[[ Data for review open ]]

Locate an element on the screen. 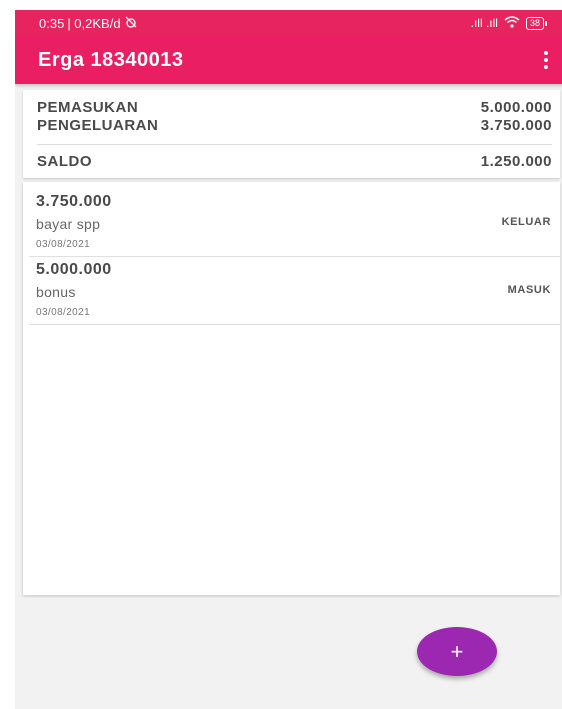 The image size is (562, 709). overflow-menu-icon is located at coordinates (546, 60).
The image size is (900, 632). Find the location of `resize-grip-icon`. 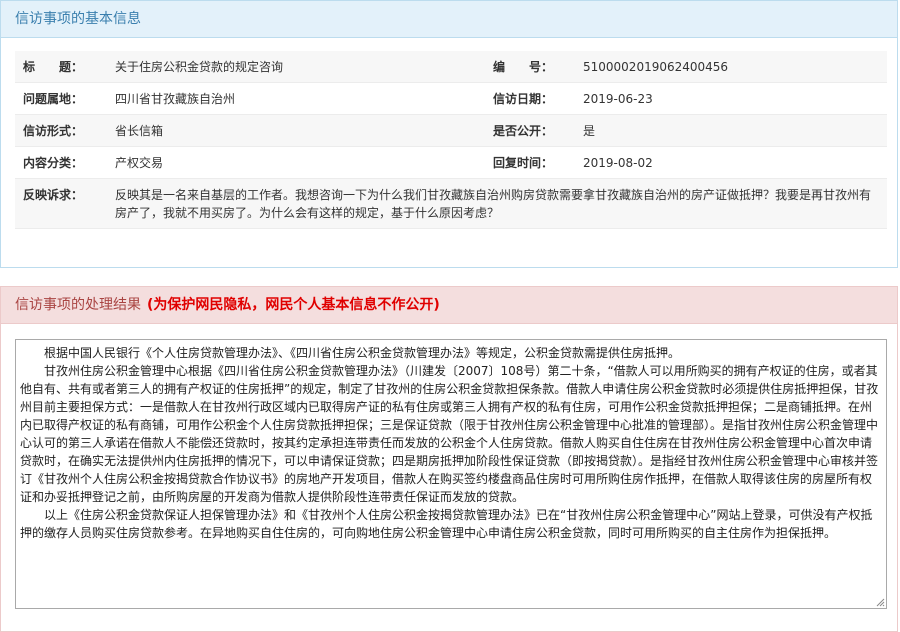

resize-grip-icon is located at coordinates (880, 602).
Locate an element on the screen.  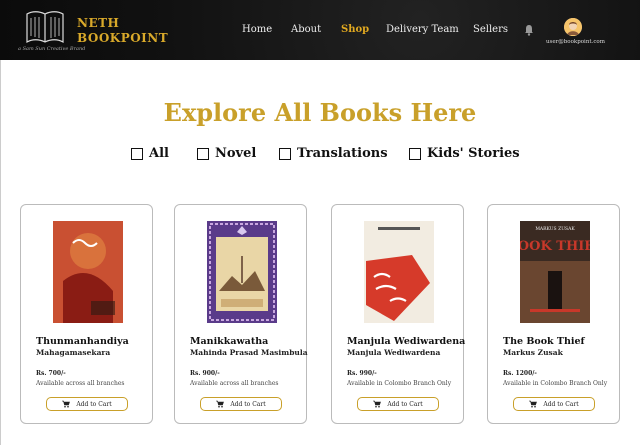
nav-home: Home is located at coordinates (257, 30).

[[ Data for review closed ]]

**What to produce:**
Please put the lines of the entries into a numbered list, starting with the line that contains "The image size is (900, 632)." and going on through the end of the entries, with blank lines left out. Leave the pictures out of your answer.

**Reply:**
1. The image size is (900, 632). Find the location of `resize-grip-icon`. 
2. resize-grip-icon is located at coordinates (880, 602).
3. Locate an element on the screen.  
4. nav-home: Home is located at coordinates (257, 30).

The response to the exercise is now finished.